Written request – Copy the records word for word, starting at the line that contains "Screen dimensions: 939x641" and ending with the last line of the records. Leave the pictures out of your copy.

Data supplied –
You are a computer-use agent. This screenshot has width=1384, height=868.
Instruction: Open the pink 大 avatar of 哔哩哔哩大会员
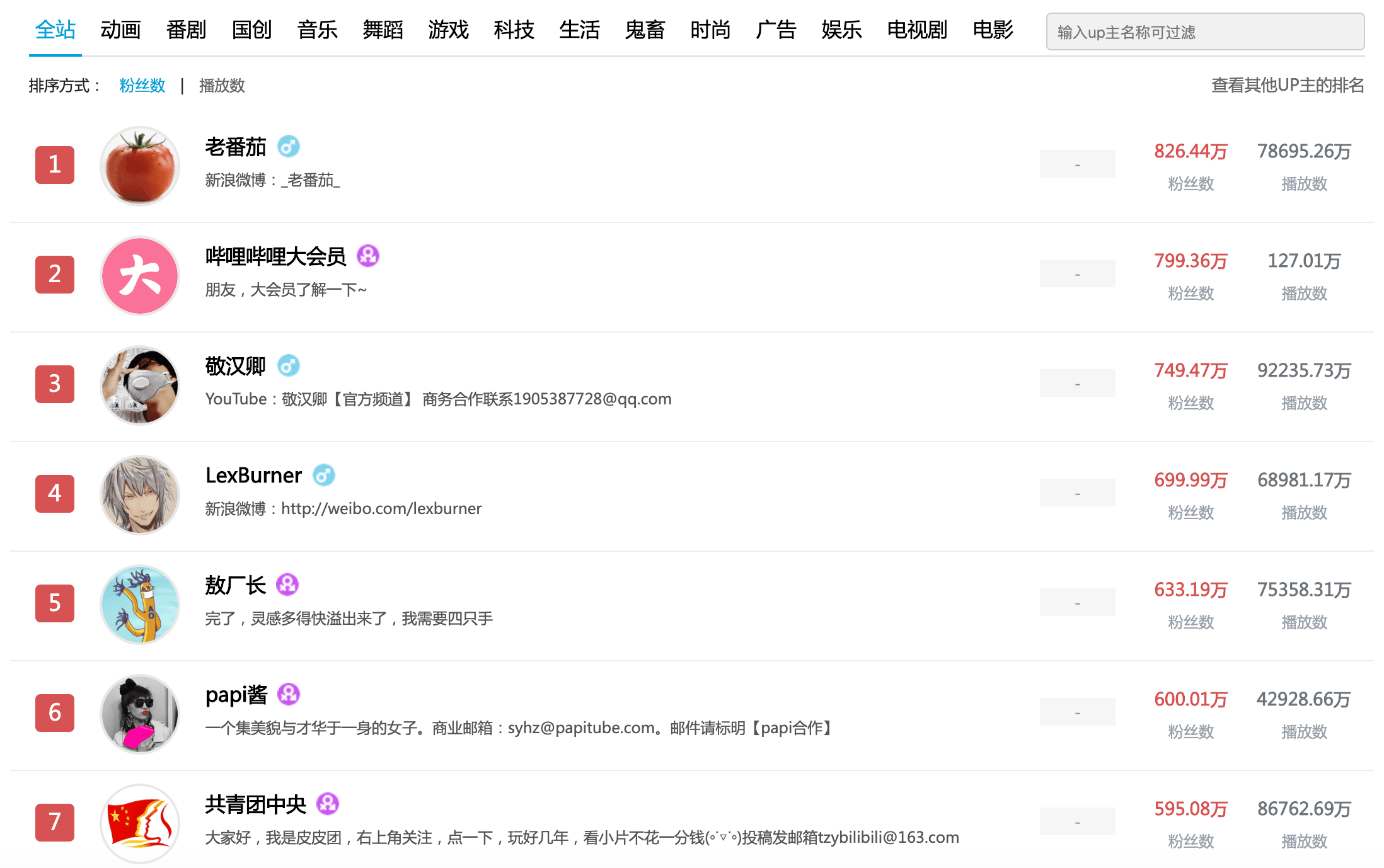[x=140, y=275]
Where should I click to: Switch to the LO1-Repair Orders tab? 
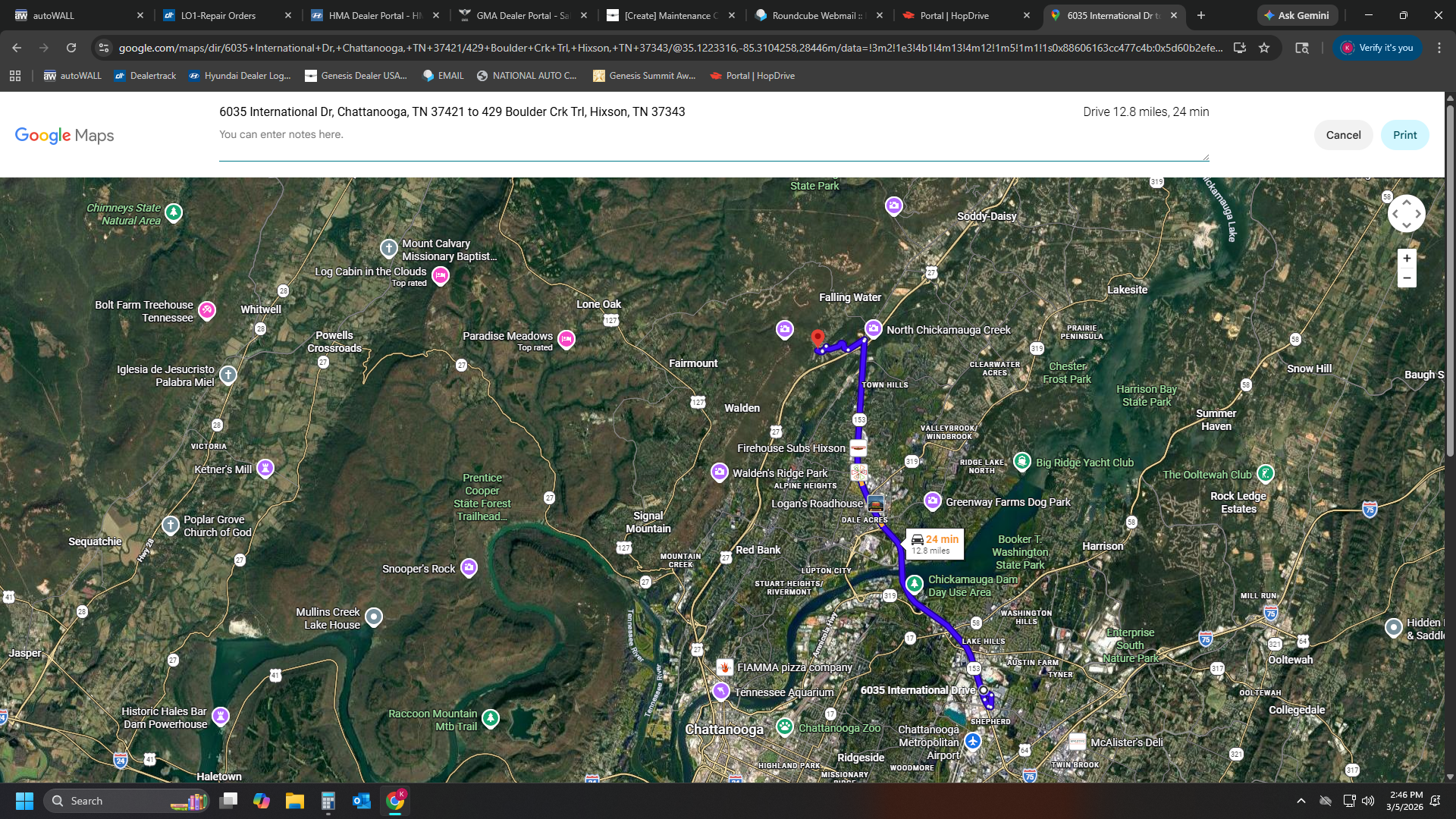[218, 15]
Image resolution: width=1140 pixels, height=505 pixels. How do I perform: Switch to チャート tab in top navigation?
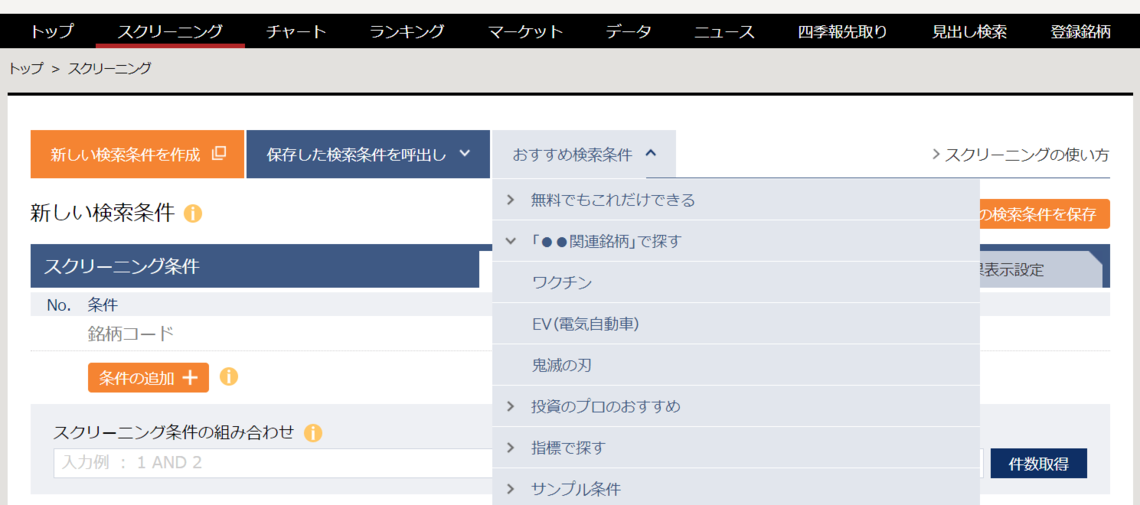point(296,31)
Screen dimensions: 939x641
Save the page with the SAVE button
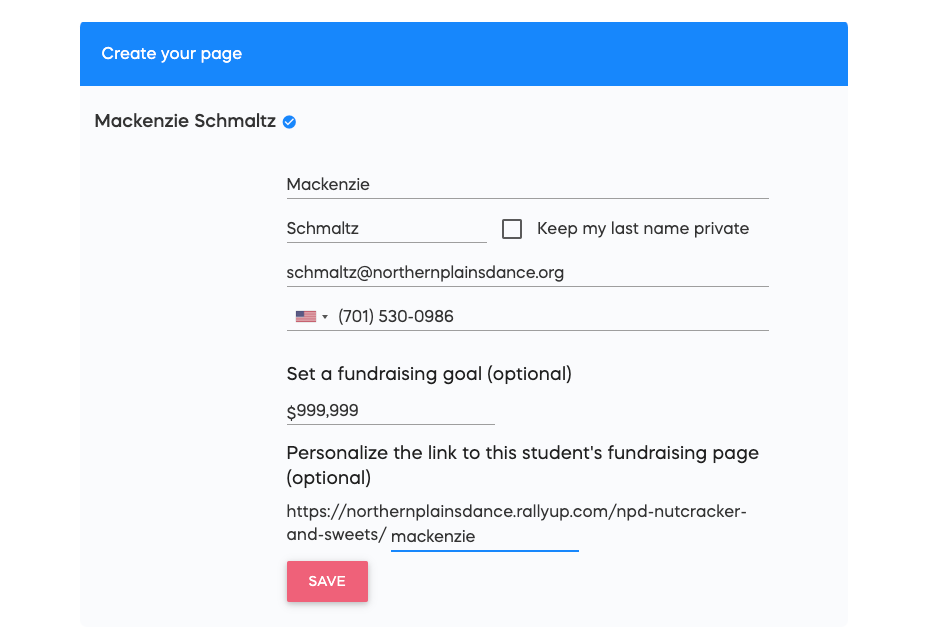[x=327, y=581]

Exercise answer –
Screen dimensions: 939x641
Save the page with the SAVE button
[x=327, y=581]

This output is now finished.